In macroangiopathy, atherosclerosis and a resultant blood clot forms on the large blood vessels, sticks to the vessel walls, and blocks the flow of blood. Macroangiopathy in the heart is coronary artery disease; in the brain, it is cerebrovascular disease. Macroangiopathy may cause other complications, such as ischemic heart disease, stroke and peripheral vascular disease which contributes to the diabetic foot ulcers and the risk of amputation.

In microangiopathy, the walls of the smaller blood vessels become so thick and weak that they bleed, leak protein, and slow the flow of blood through the body. The decrease of blood flow through stenosis or clot formation impairs the flow of oxygen to cells and biological tissues (called ischemia) and leads to cellular death (necrosis and gangrene, which in turn may require amputation). Thus, tissues which are very sensitive to oxygen levels, such as the retina, develop microangiopathy and may cause blindness (so-called proliferative diabetic retinopathy). Damage to nerve cells may cause peripheral neuropathy, and to kidney cells, diabetic kidney disease (Kimmelstiel-Wilson syndrome).

===By condition===
It is also possible to classify angiopathy by the associated condition:
- Diabetic angiopathy
- Cerebral amyloid angiopathy

Chronic diabetes can lead to several problems, one of which is Diabetic Angiopathy. Individuals with diabetic angiopathy notice a constriction in their arteries. This cause many organs to receive insufficient blood and oxygen, which might eventually cause harm. High blood sugar is the primary cause of diabetic angiopathy. Excessive blood sugar levels have the potential to harm tissues and cells.

A form of cerebrovascular illness known as Cerebral Amyloid Angiopathy (CAA) is typified by the buildup of amyloid beta-peptide in the leptomeninges and small to medium sized cerebral blood vessels. Amyloid buildup causes brittle blood vessels, which can lead to lobar intracerebral hemorrhages (ICH). In addition, hemosiderosis, inflammatory leukoencephalopathy, Alzheimer's disease, accidental microbleeds, cognitive deficits, and transitory neurological symptoms may manifest.

==Causes==
The cause of Cerebral Amyloid Angiopathy are unknown. Sometimes it can be hereditary, however, there have been cases where it is developed in the elderly, especially in people over 55 years of age.

High blood sugar is the primary cause of diabetic angiopathy. The endothelium, a smooth layer of the cell wall, is weakened and the artery-lining cells are injured. Rough patches develop along the endothelium and may promote the accumulation of deposits known as plaque. These deposits gradually harden and become more noticeable over time, restricting (stenosing) the artery and impairing normal blood flow.

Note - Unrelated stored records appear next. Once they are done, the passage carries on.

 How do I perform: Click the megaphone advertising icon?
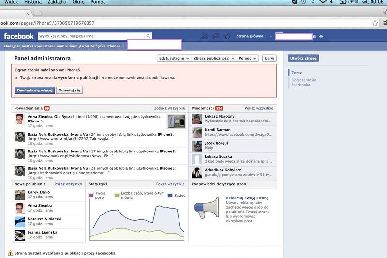click(207, 209)
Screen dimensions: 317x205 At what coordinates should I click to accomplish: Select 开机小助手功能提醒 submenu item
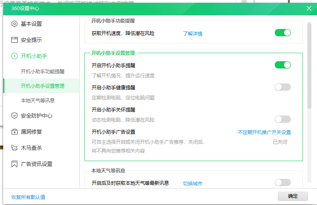(43, 71)
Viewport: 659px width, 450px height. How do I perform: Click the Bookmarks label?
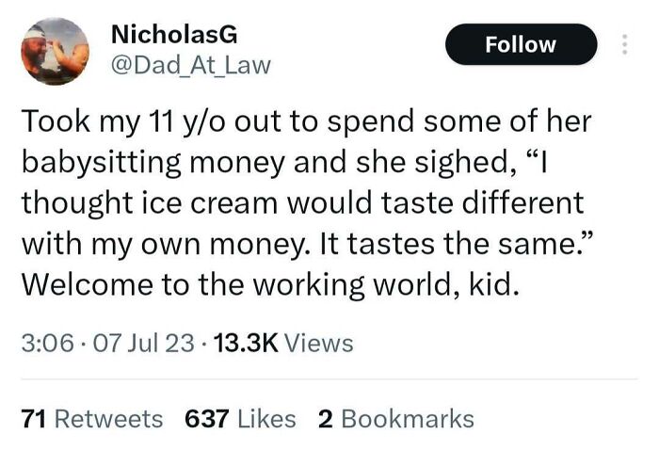pos(408,418)
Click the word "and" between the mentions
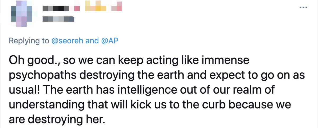The image size is (318, 128). click(93, 41)
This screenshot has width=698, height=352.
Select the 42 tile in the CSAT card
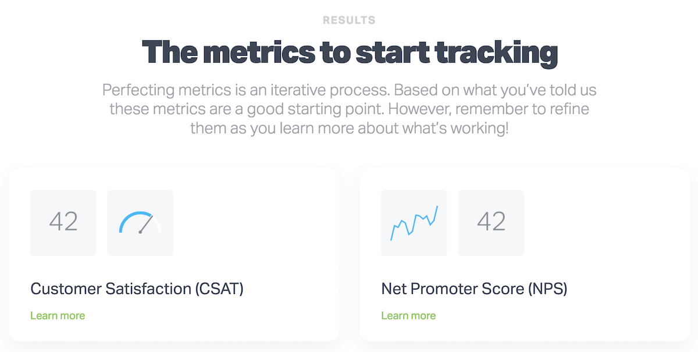[x=63, y=223]
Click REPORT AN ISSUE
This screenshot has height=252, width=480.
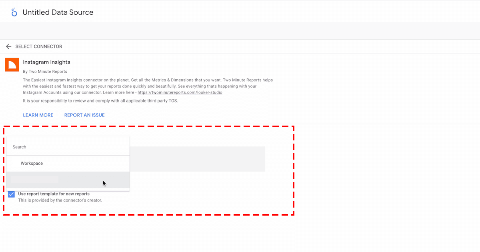(x=84, y=115)
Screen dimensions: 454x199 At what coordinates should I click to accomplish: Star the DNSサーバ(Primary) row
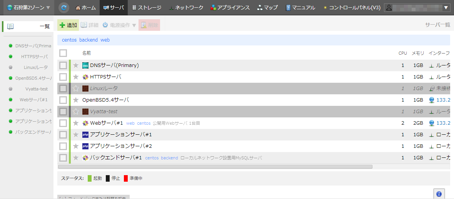point(76,65)
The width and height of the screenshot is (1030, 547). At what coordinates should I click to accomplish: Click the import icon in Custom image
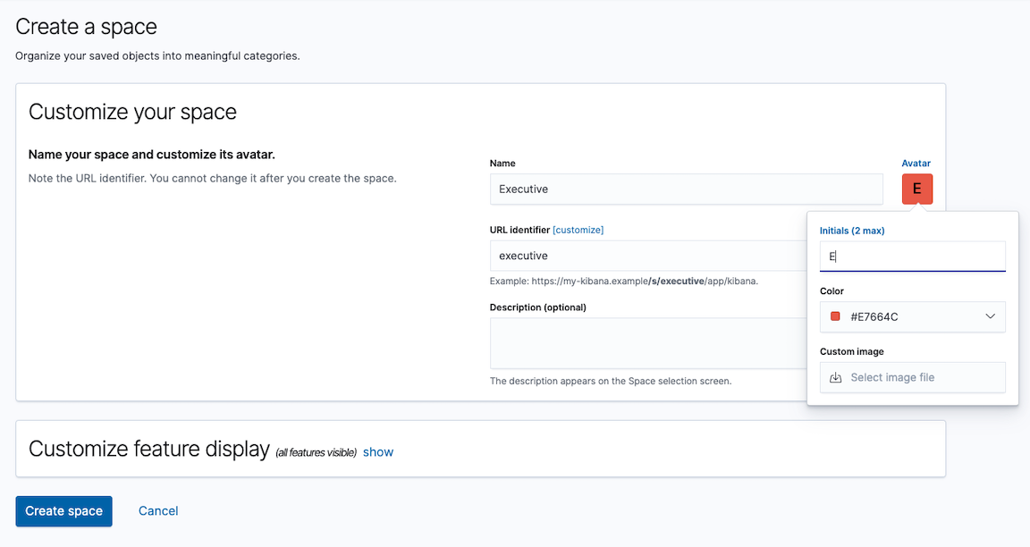point(836,377)
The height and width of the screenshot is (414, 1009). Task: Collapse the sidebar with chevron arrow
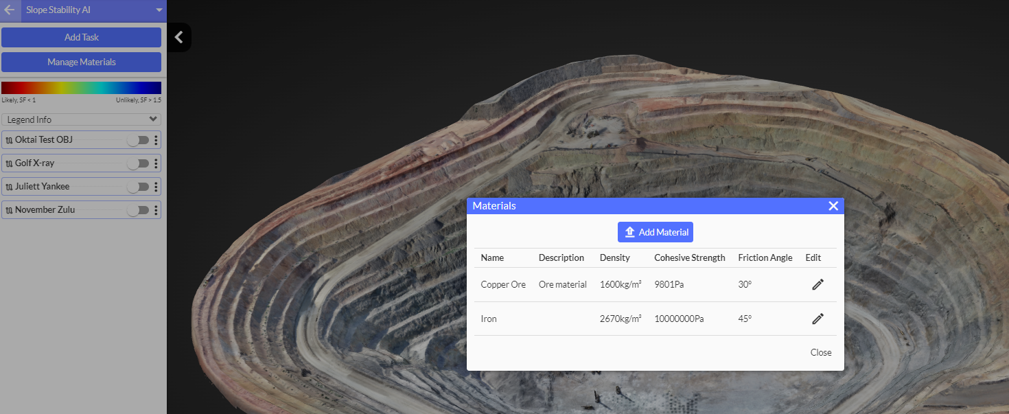coord(178,37)
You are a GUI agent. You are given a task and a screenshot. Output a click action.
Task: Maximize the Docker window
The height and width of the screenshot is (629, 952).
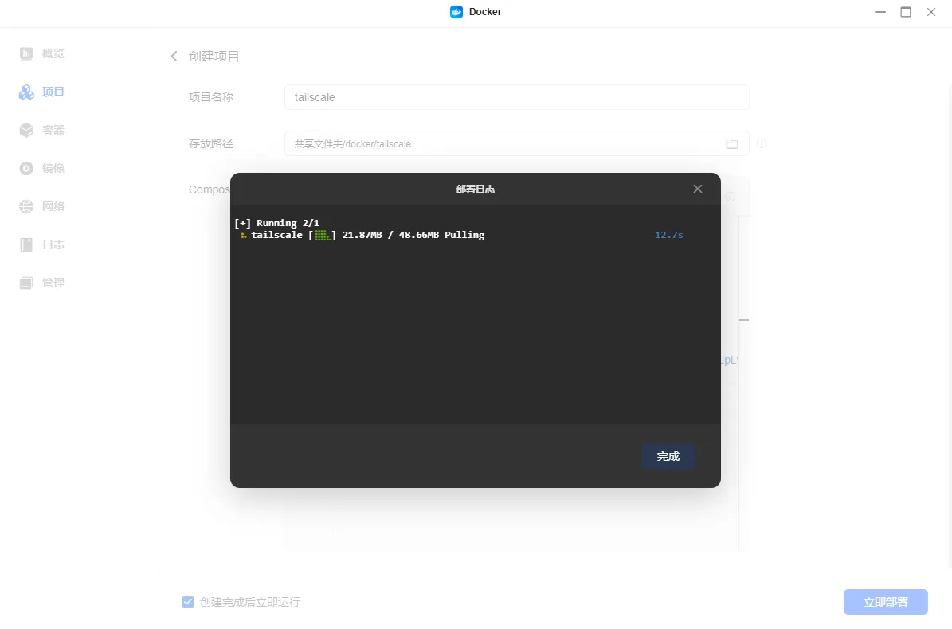click(x=906, y=12)
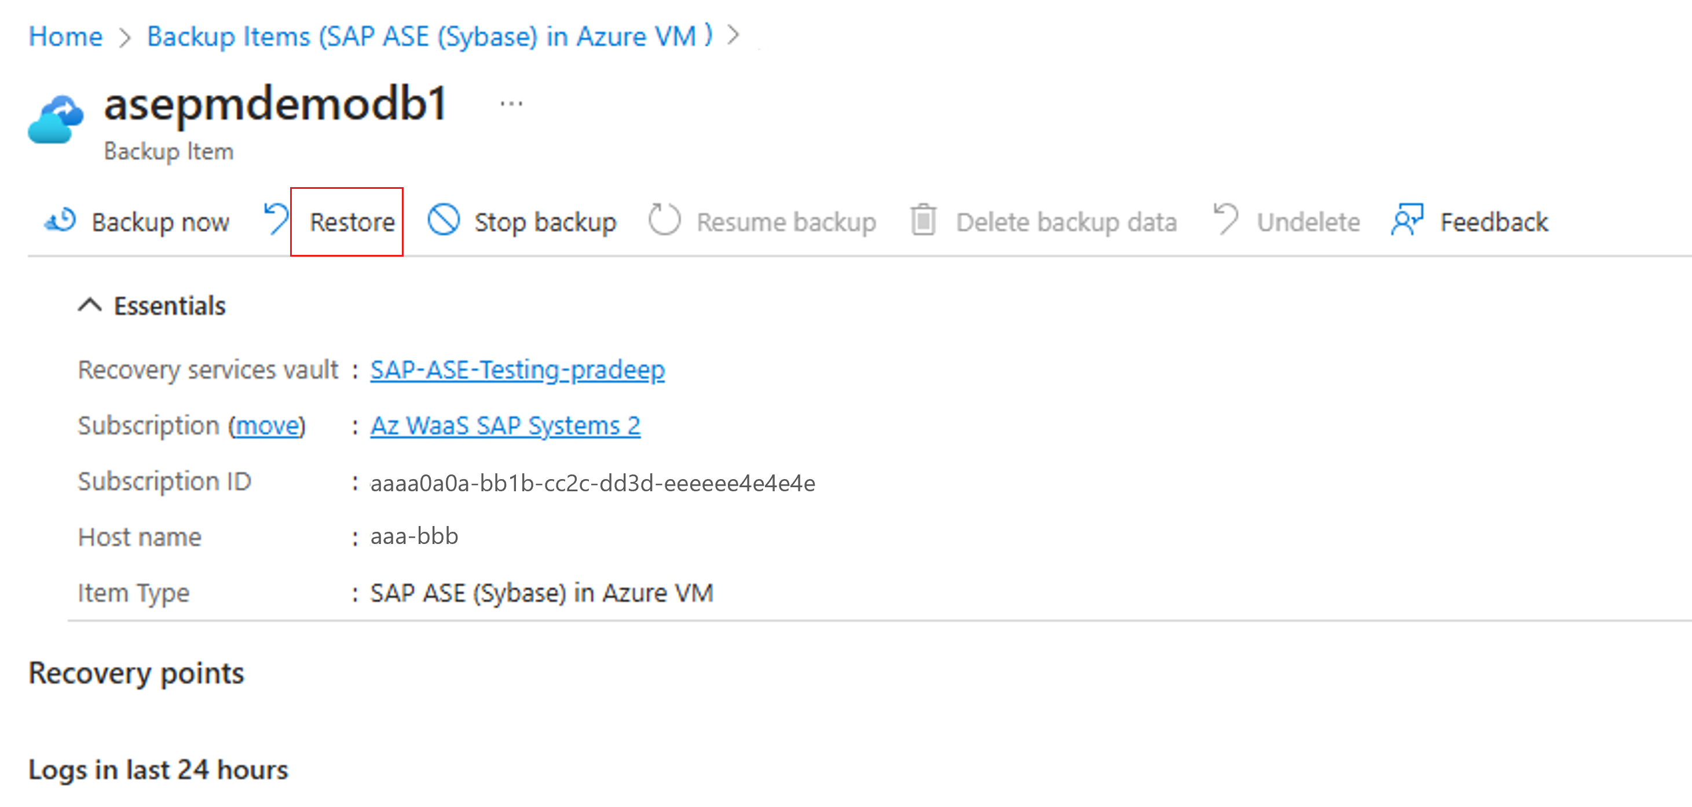Image resolution: width=1692 pixels, height=807 pixels.
Task: Select Stop backup in the toolbar
Action: tap(545, 222)
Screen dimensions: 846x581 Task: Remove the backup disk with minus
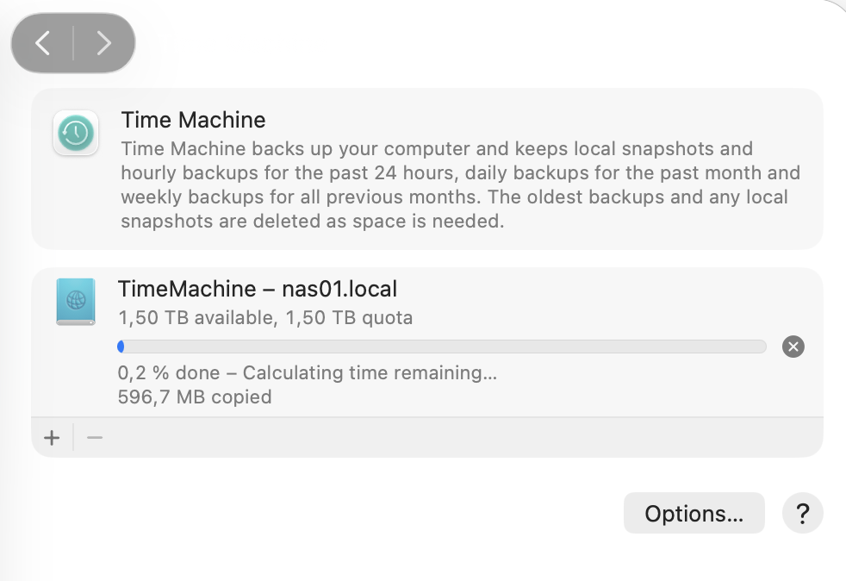click(x=95, y=438)
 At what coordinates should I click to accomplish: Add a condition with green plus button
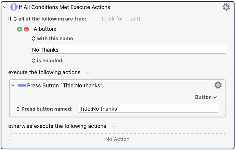coord(19,29)
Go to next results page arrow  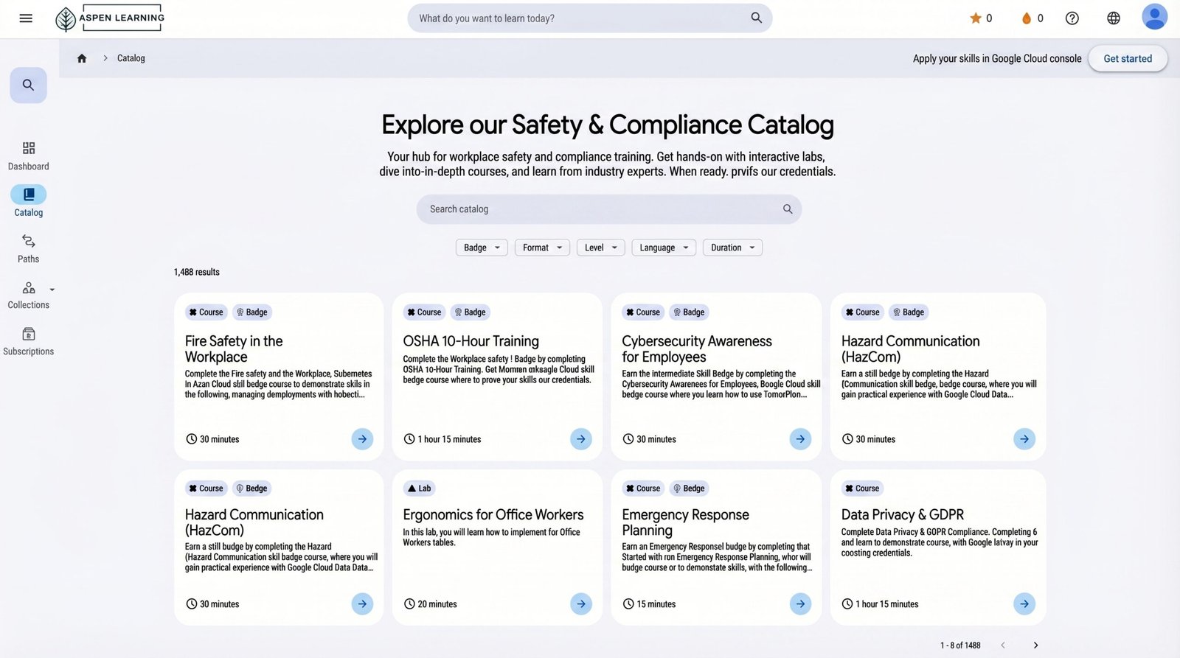click(x=1035, y=645)
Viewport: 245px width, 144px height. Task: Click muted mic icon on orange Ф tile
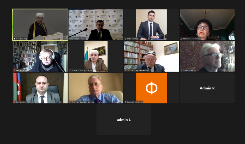pyautogui.click(x=126, y=102)

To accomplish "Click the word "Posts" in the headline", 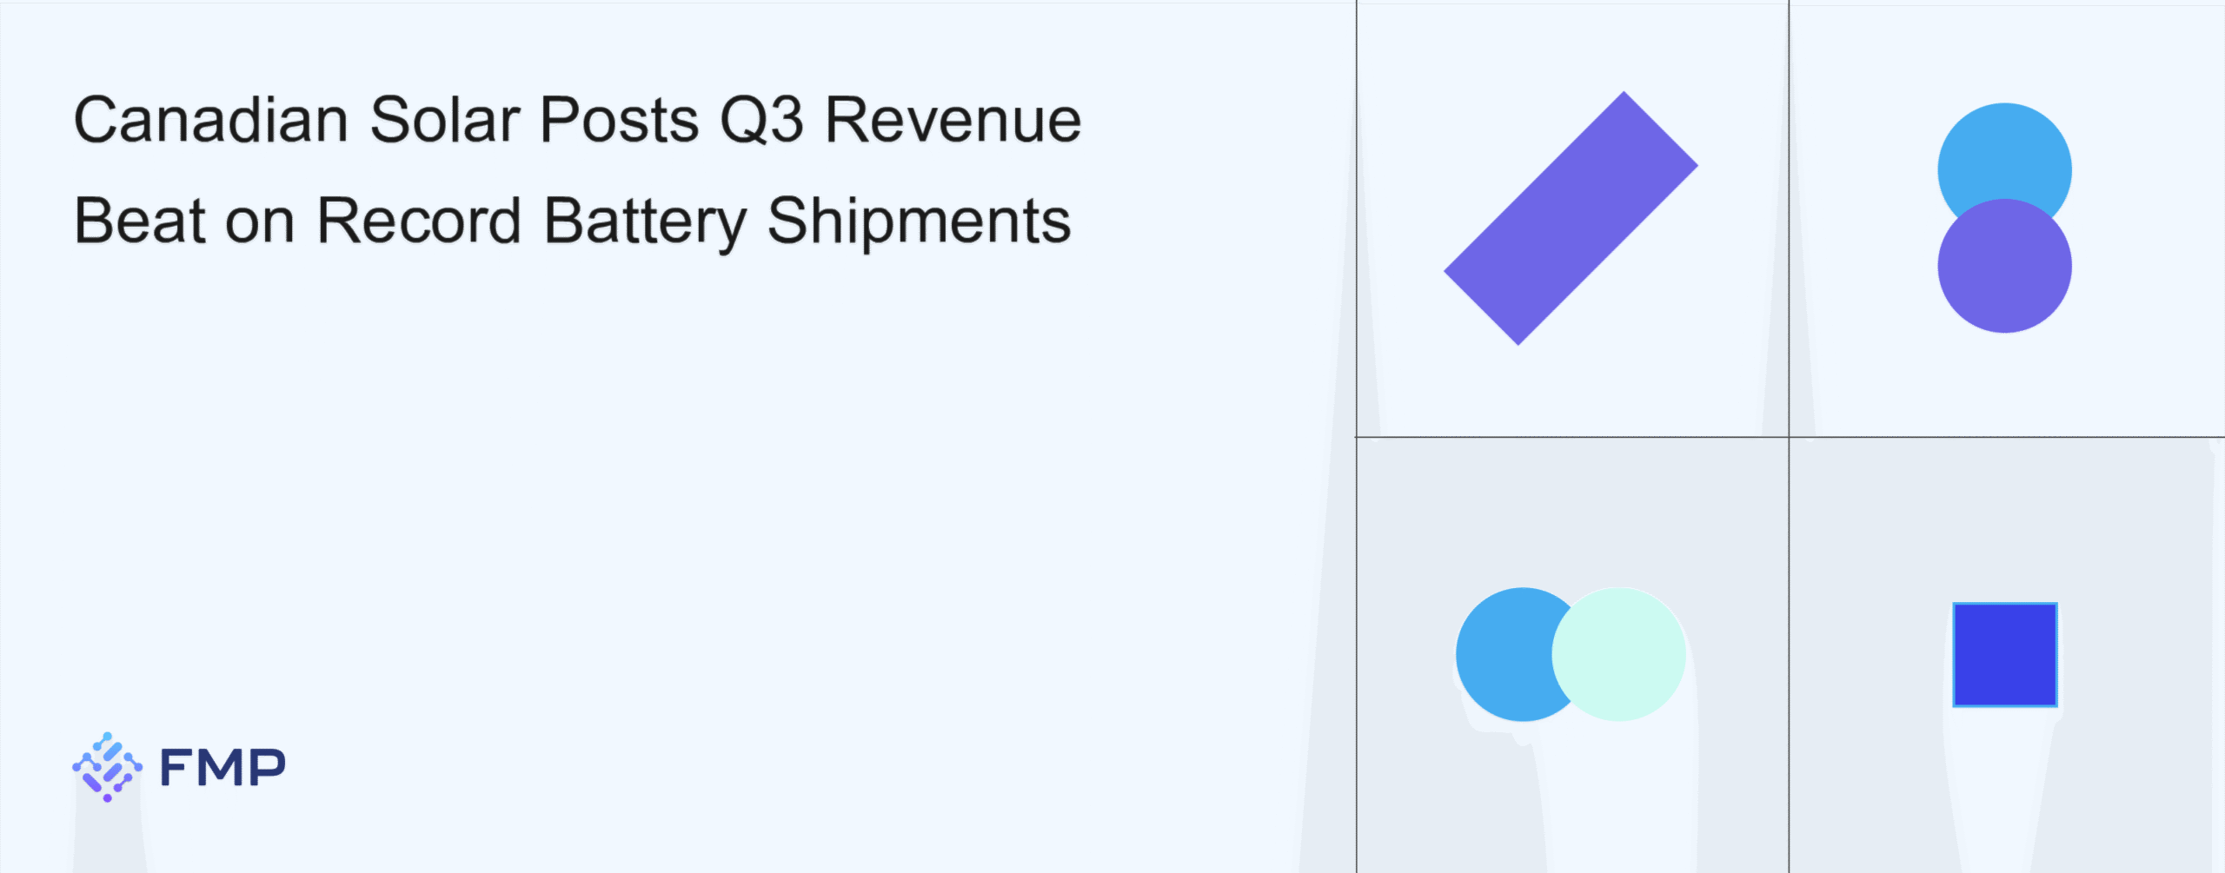I will click(619, 120).
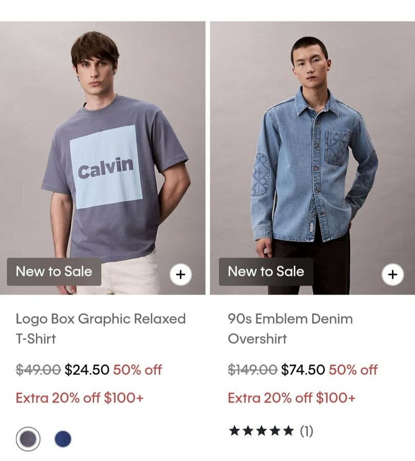Open the 90s Emblem Denim Overshirt photo
The width and height of the screenshot is (415, 461).
pos(313,158)
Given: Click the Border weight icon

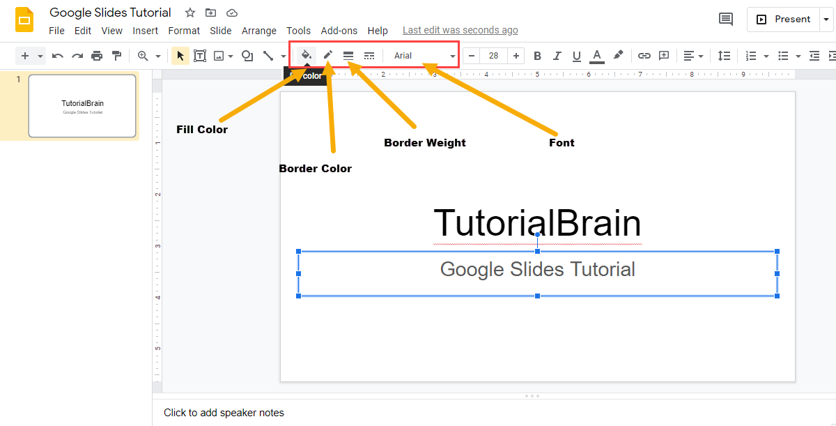Looking at the screenshot, I should tap(348, 55).
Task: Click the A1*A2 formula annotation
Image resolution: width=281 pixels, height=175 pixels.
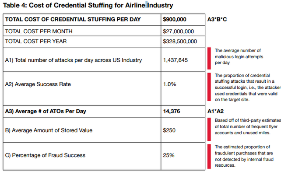Action: [216, 111]
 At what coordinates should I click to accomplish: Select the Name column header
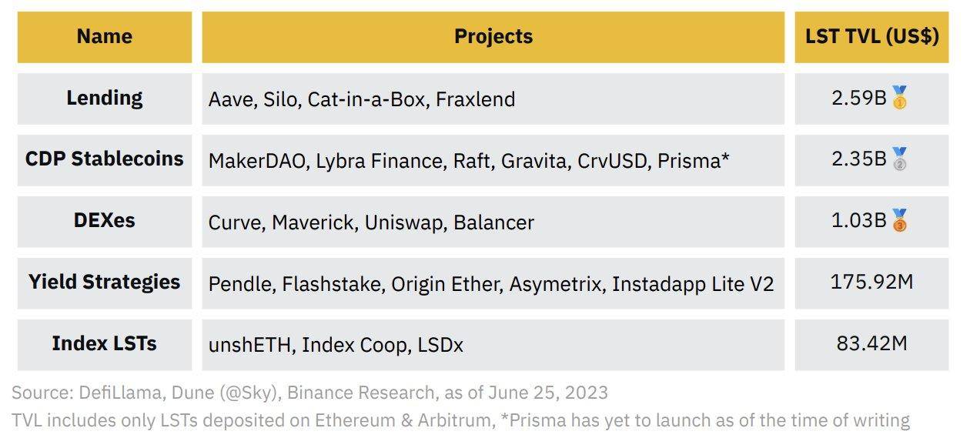pyautogui.click(x=105, y=37)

Different organs receive insufficient oxygen-rich blood due to the bottleneck that was formed.

==Symptoms==
Individuals with cerebral amyloid angiopathy typically have no symptoms. However, spontaneous lobar bleeding is the most frequent clinical sign when symptomatic. The clinical impairments are primarily determined by the site and extent of the bleeding. Larger hemorrhages may result in greater focused deficits, headaches, seizures, speaking difficulties, and muscular weakness. Smaller hemorrhages may produce hemiplegia and diminished consciousness.

==Treatment==
Currently, while there is no cure for angiopathy, there are ways through which the symptoms can be managed. For example, therapies. Treatment options for situations of muscle weakness may include speech, occupational, or physical therapy. Medication can be used for potential seizures and memory loss.

lobar intracerebral hemorrhages(ICH) linked to CAA is often recurring. Due to this high prevalence, when there isn't a clear justification for anticoagulation, doctors usually avoid antiplatelet medicines and anticoagulants. Notably, research has shown that people with atrial fibrillation benefit from restarting anticoagulation.

Despite the fact that CAA does not appear to be primarily caused by hypertension, blood pressure reduction has also been linked to advantages in terms of mortality.[8] Blood pressure control reduced the risk of CAA-related ICH by 77%.

Finally, a small body of research has demonstrated the advantages of using immunosuppression to treat the inflammatory forms of CAA.